**Travail à faire:**
1. Recopiez, s'il vous plaît, le passage de l'extrait sur le financement de Sonatrach compris entre « Troisièmement, éviter l’autonomisation » et « consommation intérieure d’électricité. », inclus.
2. Selon l'extrait sur le financement de Sonatrach, pourquoi l'entreprise ne doit-elle pas s'autonomiser au détriment des autres secteurs de l'économie ? Répondez en une à trois phrases.
3. D'après l'extrait sur le financement de Sonatrach, quelle part de la consommation intérieure d'électricité les énergies renouvelables doivent-elles couvrir sur la période 2016-2030 ?

**Texte extrait:**
+++

Troisièmement, éviter l’autonomisation de financement par Sonatrach qui n’est pas la propriété des dirigeants de Sonatrach mais la propriété de toute la collectivité qui finance toute l’économie, pouvant se porter emprunteur sur le marché financier international mondial. Elle ne doit pas s’autonomiser au détriment des autres secteurs de l’économie car avec un cours moyen de 40 dollars le baril, son profit net, déduit des charges, ne dépasse pas 15 milliards de dollars et à 50 dollars 21 milliards de dollars et comment dès lors financera-elle son programme de 90/100 milliards de dollars sans compter les 20/30 milliards de dollars de Sonelgaz entre 2016/2020 ? Le financement se pose plus d’acuité pour les 100 milliards de programmés entre 2016/2030 pour les énergies renouvelables devant couvrir à cette période 40% de la consommation intérieure d’électricité.

+++

**Données fournies:**
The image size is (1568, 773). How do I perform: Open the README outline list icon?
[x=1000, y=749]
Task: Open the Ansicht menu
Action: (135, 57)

+++

**Réponses par tâche:**
1.
Troisièmement, éviter l’autonomisation de financement par Sonatrach qui n’est pas la propriété des dirigeants de Sonatrach mais la propriété de toute la collectivité qui finance toute l’économie, pouvant se porter emprunteur sur le marché financier international mondial. Elle ne doit pas s’autonomiser au détriment des autres secteurs de l’économie car avec un cours moyen de 40 dollars le baril, son profit net, déduit des charges, ne dépasse pas 15 milliards de dollars et à 50 dollars 21 milliards de dollars et comment dès lors financera-elle son programme de 90/100 milliards de dollars sans compter les 20/30 milliards de dollars de Sonelgaz entre 2016/2020 ? Le financement se pose plus d’acuité pour les 100 milliards de programmés entre 2016/2030 pour les énergies renouvelables devant couvrir à cette période 40% de la consommation intérieure d’électricité.

2. Son profit net, charges déduites, ne dépasse pas 15 milliards de dollars avec un baril à 40 dollars et atteint 21 milliards à 50 dollars. Le texte se demande alors comment elle financerait son programme de 90 à 100 milliards de dollars, sans compter les 20 à 30 milliards de dollars de Sonelgaz entre 2016 et 2020.

3. 40 % de la consommation intérieure d'électricité.